_Artikel_.
──────────
Dreimal spricht Jesus von der Liebe:

  • die Liebe zu Gott
  • die Liebe zum Nächsten
  • die Liebe zu sich selbst

Wenn das in einem ausgewogenen Verhältnis steht, wird persönliches und gesellschaftliches Leben gelingen.

Religiöse Engführung und politischer und militärischer Absolutheitsanspruch ...

Die damaligen Eliten wollten das Auftreten und das Vorbild Jesu aber nicht gelten lassen. Der jüdische Hoherat lehnte seine Auslegung der Heiligen Schriften ab, denn “er lehrte mit Vollmacht und nicht wie die Schriftgelehrten” (Mk 7,29). Die römische Besatzungstruppe meinte, dieser “König der Juden” könnte ihnen militärisch und politisch gefährlich werden. Dabei hatte er doch deutlich gesagt: “Gebt dem Kaiser, was des Kaisers ist, und Gott, was Gottes ist!” (Mk 12,17) In dieser Gemengelage aus politischem Absolutheitsanspruch und religiöser Engführung wurde das Todesurteil über Jesus gesprochen. Und damit setzten sich die Verantwortlichen über den Willen Gottes hinweg, der seinen Sohn in die Welt gesandt hatte, damit Leben gelingt. “Ihr werdet sein wie Gott …”

Gott schenkt Leben ...

Doch für Gott war das nicht der Schlusspunkt. Es ist das Zentrum, das Fundament christlichen Glaubens, dass Gott seinen Sohn am dritten Tage auferweckte von den Toten, dass Gott mit diesem Wunder das Leben und Handeln seines Sohnes bestätigte und damit deutlich machte: Ein “gottloses” Leben kennt nur ein Ziel hat, den Tod. Und das gilt nicht nur für die Zeit Jesu, das gilt auch ganz offenkundig für alle Zeiten und alle Religionen: Wo religiöser Fanatismus und militärische Gewalt sich verbünden, da herrscht Tod und Verderben, da herrscht die Sünde!

Wenn wir Christen diesen Zusammenhang anerkennen, wenn wir glauben, dass Christus für unsere Sünde bzw. durch menschliche Sünde gestorben ist, dass Gott uns dies aber vergibt, dass er Christus von den Toten auferweckte und uns damit ein Bild gelungenen menschlichen Lebens in dieser Welt vor Augen stellt, dann sagen die Schriften des Neuen Testament, dass uns dieser Glaube als Gerechtigkeit angerechnet wird, dass Gott uns gerecht spricht und wir befreit von der Sünde, von der Begierde, so sein zu wollen wie Gott, im Frieden mit Gott und dem Nächsten leben können. Aus diesem Glauben folgen dann beinahe zwangsläufig die “guten Werke” - Gott lieben, den Nächsten lieben, mich selbst lieben. Das ist die Rechtfertigungslehre, die Geißler als Häresie betrachtet.
──────────
_Schriftliche Aufgabe a_. Von welchen drei Formen der Liebe spricht Jesus laut dem Artikel?
──────────
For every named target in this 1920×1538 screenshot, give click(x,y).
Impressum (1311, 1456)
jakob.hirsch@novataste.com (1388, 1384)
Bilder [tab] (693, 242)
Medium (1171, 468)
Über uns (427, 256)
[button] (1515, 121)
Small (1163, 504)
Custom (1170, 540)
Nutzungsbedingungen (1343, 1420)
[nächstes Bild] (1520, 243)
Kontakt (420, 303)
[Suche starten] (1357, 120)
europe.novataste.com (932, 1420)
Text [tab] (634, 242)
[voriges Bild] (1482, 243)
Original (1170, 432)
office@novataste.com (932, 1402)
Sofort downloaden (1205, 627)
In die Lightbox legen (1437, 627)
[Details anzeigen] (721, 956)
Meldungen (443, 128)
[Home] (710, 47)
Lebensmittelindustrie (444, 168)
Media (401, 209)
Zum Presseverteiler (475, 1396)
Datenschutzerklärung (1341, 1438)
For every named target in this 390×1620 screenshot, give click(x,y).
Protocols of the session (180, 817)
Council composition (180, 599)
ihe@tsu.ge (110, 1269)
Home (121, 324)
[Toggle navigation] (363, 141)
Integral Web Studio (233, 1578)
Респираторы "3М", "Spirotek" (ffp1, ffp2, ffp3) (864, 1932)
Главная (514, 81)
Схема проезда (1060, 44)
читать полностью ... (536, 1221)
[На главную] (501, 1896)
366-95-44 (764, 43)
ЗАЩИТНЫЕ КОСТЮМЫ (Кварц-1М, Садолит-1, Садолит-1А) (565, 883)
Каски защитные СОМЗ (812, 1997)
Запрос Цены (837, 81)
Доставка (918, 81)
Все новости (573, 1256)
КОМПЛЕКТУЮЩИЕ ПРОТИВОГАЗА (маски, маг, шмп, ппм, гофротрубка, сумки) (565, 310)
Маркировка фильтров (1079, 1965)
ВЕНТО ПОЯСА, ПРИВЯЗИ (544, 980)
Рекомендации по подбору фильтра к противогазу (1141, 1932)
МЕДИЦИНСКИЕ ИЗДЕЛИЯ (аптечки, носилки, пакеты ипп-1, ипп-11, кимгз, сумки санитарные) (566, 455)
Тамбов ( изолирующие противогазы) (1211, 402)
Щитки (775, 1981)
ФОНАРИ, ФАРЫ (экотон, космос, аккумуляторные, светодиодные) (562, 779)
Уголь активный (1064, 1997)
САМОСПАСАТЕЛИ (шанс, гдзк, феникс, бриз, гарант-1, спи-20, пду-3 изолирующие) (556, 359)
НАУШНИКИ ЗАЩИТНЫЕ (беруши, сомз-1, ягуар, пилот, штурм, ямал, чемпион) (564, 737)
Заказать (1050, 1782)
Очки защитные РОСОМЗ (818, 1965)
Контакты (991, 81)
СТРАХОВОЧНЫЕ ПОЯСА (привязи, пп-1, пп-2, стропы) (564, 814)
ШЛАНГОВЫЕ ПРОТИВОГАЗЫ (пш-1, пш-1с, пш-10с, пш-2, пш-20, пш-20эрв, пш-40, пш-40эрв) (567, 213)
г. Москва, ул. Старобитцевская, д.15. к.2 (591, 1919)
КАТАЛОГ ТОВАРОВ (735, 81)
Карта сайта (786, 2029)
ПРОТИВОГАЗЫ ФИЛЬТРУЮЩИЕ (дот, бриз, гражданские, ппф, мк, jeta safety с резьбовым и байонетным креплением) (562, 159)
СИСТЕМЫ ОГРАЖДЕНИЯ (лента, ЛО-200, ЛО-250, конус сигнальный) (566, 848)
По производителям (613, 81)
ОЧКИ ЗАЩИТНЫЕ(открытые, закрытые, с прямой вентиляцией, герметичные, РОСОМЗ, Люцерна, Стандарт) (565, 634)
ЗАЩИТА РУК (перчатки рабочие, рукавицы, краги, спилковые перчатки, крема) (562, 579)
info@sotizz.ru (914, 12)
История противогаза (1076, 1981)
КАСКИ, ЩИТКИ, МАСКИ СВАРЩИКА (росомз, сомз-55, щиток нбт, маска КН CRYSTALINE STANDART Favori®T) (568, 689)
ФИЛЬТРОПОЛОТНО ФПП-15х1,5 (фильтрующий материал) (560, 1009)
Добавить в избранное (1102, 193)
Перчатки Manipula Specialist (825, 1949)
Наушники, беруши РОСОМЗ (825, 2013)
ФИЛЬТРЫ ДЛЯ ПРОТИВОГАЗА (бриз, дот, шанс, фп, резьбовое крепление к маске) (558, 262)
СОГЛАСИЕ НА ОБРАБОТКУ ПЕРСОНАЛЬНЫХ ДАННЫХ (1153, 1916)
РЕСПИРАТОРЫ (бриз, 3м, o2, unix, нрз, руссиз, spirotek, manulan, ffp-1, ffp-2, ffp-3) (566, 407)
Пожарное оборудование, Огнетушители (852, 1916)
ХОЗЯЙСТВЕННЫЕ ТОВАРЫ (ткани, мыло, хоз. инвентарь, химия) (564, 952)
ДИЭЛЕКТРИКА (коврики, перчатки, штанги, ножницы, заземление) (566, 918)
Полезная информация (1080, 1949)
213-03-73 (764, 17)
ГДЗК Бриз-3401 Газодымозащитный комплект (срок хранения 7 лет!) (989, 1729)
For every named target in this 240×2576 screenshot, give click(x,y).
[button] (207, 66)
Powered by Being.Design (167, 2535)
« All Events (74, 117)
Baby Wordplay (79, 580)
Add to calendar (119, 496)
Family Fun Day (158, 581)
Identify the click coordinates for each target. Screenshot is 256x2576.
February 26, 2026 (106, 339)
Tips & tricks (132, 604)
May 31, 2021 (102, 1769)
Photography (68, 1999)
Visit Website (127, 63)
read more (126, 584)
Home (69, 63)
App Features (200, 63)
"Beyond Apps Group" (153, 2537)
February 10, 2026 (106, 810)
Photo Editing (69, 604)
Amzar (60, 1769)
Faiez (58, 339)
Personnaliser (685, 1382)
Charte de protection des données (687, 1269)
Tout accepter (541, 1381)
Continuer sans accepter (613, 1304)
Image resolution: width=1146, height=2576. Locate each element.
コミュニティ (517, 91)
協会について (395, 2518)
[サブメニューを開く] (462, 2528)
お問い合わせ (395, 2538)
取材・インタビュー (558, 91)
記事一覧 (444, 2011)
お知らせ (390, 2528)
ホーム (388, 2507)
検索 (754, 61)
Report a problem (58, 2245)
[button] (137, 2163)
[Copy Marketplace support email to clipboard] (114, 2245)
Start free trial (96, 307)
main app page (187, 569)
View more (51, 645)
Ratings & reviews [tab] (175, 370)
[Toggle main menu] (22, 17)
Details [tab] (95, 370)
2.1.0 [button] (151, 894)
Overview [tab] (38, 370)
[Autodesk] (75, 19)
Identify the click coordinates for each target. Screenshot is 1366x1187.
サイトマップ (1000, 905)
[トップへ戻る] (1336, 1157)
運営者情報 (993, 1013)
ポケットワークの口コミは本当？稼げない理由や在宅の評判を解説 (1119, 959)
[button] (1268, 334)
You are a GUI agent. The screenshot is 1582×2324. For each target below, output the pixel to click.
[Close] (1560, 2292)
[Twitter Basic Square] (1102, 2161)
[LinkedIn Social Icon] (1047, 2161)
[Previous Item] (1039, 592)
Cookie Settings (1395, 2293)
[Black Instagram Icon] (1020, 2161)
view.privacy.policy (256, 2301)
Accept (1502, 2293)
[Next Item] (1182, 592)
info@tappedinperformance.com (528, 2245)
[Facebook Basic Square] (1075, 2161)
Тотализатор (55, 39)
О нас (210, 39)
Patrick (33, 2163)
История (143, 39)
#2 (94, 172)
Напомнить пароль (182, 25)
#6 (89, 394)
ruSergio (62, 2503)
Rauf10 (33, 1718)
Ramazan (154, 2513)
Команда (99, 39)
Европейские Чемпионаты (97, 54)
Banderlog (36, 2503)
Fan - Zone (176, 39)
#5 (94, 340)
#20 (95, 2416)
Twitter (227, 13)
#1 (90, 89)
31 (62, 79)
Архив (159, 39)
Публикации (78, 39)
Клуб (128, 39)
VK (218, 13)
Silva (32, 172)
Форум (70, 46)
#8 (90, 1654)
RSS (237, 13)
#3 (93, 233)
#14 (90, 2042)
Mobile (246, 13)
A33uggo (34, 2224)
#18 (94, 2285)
──────────
_Schriftliche Aufgabe b_. Schreib die Zeilen der Auflistung genau ab, angefangen mit der Zeile mit „[LinkedIn Social Icon] (1047, 2161)“ und weiter bis zu ihrem Ende.

_Lösung a_. Von der Liebe zu Gott, der Liebe zum Nächsten und der Liebe zu sich selbst.

_Lösung b_.
[LinkedIn Social Icon] (1047, 2161)
[Previous Item] (1039, 592)
Cookie Settings (1395, 2293)
[Black Instagram Icon] (1020, 2161)
view.privacy.policy (256, 2301)
Accept (1502, 2293)
[Next Item] (1182, 592)
info@tappedinperformance.com (528, 2245)
[Facebook Basic Square] (1075, 2161)
Тотализатор (55, 39)
О нас (210, 39)
Patrick (33, 2163)
История (143, 39)
#2 (94, 172)
Напомнить пароль (182, 25)
#6 (89, 394)
ruSergio (62, 2503)
Rauf10 (33, 1718)
Ramazan (154, 2513)
Команда (99, 39)
Европейские Чемпионаты (97, 54)
Banderlog (36, 2503)
Fan - Zone (176, 39)
#5 (94, 340)
#20 (95, 2416)
Twitter (227, 13)
#1 (90, 89)
31 (62, 79)
Архив (159, 39)
Публикации (78, 39)
Клуб (128, 39)
VK (218, 13)
Silva (32, 172)
Форум (70, 46)
#8 (90, 1654)
RSS (237, 13)
#3 (93, 233)
#14 (90, 2042)
Mobile (246, 13)
A33uggo (34, 2224)
#18 (94, 2285)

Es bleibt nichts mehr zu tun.